## TASK BRIEF
Reproduce the records verbatim, beginning with the line that contains "Where should I click to: Click the 60" and continuing through the line that contains "coord(665,674)".

## MATERIAL
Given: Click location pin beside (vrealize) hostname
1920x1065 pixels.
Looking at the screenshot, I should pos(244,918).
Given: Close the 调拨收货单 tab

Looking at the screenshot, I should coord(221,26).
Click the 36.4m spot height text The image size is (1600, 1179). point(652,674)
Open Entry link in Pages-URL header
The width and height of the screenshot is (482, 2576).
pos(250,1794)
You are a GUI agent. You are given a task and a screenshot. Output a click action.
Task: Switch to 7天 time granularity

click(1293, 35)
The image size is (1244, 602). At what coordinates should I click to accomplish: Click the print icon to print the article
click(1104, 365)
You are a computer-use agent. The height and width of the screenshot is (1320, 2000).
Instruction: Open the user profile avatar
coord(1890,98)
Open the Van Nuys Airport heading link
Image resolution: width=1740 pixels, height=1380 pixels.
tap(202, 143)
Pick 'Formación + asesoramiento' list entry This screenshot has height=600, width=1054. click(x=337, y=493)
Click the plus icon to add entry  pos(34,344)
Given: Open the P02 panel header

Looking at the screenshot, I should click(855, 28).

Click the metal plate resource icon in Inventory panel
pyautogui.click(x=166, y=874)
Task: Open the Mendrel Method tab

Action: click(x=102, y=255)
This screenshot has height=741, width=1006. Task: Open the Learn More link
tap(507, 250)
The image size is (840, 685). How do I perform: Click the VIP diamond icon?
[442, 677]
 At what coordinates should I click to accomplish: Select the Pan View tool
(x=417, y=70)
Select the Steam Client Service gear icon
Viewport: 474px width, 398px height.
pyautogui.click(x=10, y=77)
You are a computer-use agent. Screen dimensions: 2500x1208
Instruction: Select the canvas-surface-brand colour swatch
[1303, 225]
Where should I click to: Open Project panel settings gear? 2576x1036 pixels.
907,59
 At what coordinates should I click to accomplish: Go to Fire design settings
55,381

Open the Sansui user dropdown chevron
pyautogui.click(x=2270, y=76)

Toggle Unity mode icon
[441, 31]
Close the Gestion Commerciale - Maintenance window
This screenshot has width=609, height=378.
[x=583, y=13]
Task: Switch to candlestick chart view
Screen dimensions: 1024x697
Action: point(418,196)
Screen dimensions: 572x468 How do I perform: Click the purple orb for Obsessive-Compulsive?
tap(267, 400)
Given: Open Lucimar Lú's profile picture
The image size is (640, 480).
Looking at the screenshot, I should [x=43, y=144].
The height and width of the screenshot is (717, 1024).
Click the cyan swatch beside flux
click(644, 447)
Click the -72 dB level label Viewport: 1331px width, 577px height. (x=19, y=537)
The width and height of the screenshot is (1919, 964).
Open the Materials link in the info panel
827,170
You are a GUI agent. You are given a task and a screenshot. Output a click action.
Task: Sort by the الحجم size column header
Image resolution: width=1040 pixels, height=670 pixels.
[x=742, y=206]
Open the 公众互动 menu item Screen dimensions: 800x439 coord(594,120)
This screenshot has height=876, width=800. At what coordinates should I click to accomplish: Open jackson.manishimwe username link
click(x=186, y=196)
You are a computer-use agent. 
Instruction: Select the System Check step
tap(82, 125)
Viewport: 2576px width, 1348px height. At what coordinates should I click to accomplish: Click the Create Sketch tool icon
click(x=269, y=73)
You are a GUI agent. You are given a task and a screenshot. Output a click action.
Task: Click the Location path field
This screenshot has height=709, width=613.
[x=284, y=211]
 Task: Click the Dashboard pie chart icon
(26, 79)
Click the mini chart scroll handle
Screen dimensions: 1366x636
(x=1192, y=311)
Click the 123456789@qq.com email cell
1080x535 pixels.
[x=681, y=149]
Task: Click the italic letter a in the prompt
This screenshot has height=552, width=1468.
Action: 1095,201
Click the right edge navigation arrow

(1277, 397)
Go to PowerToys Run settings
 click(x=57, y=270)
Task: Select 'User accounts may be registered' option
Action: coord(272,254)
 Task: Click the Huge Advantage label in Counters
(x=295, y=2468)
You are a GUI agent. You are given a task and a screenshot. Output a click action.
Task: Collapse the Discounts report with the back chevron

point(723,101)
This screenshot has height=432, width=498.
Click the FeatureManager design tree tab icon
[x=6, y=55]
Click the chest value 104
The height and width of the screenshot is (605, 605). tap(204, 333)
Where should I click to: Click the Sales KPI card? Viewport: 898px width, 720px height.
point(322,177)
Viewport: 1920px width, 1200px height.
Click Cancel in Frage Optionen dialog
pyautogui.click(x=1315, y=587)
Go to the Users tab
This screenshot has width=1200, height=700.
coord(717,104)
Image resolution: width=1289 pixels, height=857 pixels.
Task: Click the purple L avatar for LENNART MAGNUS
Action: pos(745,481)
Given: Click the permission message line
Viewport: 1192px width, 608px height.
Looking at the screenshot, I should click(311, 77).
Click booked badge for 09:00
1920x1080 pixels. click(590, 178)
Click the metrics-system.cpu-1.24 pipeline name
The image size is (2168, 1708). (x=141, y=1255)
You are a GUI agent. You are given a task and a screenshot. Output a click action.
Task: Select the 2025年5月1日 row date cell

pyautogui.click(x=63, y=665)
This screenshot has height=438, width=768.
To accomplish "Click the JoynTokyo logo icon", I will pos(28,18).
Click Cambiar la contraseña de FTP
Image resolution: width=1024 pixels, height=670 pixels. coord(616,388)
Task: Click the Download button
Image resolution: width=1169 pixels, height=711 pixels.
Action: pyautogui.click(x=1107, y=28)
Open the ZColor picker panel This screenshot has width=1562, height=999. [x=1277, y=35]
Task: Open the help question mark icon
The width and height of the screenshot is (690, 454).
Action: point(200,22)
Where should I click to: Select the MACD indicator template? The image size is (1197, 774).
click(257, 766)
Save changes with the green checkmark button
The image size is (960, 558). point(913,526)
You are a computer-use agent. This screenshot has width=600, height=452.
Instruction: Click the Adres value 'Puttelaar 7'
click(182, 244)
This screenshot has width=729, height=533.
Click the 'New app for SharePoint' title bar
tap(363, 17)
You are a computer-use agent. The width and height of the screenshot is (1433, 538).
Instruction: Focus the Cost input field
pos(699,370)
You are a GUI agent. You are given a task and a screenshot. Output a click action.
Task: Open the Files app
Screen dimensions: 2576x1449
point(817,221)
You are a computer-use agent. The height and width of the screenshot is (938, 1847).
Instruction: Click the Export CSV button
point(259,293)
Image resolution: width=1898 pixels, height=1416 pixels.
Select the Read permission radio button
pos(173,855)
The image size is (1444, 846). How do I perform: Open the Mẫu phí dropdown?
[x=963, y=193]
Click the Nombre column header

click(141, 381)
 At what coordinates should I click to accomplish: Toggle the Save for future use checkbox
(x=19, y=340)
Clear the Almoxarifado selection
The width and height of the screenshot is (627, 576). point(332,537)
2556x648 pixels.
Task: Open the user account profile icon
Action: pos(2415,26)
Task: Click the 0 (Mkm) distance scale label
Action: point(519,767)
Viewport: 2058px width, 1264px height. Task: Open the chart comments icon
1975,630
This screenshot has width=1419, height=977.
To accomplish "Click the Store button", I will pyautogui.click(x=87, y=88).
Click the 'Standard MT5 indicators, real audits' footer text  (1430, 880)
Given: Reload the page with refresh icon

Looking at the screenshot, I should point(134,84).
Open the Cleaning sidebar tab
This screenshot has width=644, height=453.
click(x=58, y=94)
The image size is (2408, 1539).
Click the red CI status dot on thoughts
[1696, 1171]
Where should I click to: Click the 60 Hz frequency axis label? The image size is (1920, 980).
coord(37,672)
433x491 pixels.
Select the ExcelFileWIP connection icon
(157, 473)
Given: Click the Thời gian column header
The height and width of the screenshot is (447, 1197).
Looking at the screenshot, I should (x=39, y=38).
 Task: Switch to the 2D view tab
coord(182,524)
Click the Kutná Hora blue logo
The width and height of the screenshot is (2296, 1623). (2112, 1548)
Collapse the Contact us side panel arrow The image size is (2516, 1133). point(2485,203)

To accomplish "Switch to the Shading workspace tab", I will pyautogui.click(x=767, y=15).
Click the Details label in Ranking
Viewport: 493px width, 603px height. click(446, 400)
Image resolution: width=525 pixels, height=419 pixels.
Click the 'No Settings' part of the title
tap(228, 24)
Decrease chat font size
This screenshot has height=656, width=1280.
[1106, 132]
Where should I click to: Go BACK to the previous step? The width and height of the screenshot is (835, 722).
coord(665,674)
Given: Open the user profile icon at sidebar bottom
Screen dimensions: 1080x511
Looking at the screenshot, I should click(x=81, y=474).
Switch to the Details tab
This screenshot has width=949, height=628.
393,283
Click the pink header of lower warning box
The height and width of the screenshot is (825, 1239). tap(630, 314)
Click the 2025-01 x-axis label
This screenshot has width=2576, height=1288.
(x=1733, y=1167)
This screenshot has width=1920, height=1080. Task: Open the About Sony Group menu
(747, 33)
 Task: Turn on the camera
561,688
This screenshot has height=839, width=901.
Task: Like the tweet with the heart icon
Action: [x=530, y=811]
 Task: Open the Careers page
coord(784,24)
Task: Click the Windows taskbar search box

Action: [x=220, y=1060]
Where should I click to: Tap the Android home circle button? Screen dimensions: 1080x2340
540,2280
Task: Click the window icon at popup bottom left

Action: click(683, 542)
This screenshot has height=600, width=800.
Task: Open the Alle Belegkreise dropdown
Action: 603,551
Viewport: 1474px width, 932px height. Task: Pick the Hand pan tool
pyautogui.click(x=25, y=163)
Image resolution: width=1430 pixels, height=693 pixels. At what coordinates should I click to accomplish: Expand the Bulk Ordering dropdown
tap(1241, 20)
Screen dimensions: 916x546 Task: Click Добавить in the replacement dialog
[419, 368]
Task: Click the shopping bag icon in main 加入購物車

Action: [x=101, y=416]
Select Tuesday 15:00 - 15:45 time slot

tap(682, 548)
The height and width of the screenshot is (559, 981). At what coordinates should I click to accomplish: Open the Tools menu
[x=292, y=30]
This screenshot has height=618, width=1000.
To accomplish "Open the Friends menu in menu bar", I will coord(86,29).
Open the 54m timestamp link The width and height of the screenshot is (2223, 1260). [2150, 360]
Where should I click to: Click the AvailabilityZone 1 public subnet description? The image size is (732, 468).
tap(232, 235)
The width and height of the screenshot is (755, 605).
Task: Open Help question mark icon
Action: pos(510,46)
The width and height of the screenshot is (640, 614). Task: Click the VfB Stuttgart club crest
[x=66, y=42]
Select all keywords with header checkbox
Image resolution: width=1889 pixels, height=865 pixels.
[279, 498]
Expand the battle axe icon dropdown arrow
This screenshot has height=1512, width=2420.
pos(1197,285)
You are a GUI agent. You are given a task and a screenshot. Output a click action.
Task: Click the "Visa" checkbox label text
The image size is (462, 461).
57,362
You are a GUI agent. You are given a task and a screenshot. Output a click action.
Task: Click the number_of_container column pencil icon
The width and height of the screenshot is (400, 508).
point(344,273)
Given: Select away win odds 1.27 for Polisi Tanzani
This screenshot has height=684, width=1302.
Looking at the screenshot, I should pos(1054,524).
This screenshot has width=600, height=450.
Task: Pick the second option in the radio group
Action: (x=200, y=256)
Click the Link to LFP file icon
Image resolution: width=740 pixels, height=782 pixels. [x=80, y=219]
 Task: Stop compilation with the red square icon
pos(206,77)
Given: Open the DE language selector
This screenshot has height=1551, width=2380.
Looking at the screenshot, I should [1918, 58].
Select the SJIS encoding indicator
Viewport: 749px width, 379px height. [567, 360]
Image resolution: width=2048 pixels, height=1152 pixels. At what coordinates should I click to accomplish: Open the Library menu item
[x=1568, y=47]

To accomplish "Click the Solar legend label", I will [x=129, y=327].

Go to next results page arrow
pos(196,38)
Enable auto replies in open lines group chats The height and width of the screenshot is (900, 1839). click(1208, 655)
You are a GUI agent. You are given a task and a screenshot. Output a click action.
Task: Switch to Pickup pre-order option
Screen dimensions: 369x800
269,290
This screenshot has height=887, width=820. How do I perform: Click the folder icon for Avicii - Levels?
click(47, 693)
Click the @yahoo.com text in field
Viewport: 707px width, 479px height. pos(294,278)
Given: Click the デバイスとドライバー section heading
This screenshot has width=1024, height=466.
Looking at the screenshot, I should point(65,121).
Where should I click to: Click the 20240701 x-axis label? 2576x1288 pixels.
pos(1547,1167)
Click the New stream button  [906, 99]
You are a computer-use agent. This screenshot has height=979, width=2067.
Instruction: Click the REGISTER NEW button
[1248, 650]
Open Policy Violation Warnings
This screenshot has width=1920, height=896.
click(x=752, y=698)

## OUTPUT BELOW
Where should I click to: Click the 60 Hz frequency axis label? The image size is (1920, 980).
coord(37,672)
433x491 pixels.
Select the ExcelFileWIP connection icon
(157, 473)
Given: Click the Thời gian column header
The height and width of the screenshot is (447, 1197).
Looking at the screenshot, I should (x=39, y=38).
 Task: Switch to the 2D view tab
coord(182,524)
Click the Kutná Hora blue logo
The width and height of the screenshot is (2296, 1623). (2112, 1548)
Collapse the Contact us side panel arrow The image size is (2516, 1133). point(2485,203)

To accomplish "Switch to the Shading workspace tab", I will pyautogui.click(x=767, y=15).
Click the Details label in Ranking
Viewport: 493px width, 603px height. click(446, 400)
Image resolution: width=525 pixels, height=419 pixels.
Click the 'No Settings' part of the title
tap(228, 24)
Decrease chat font size
This screenshot has height=656, width=1280.
[1106, 132]
Where should I click to: Go BACK to the previous step? The width and height of the screenshot is (835, 722).
coord(665,674)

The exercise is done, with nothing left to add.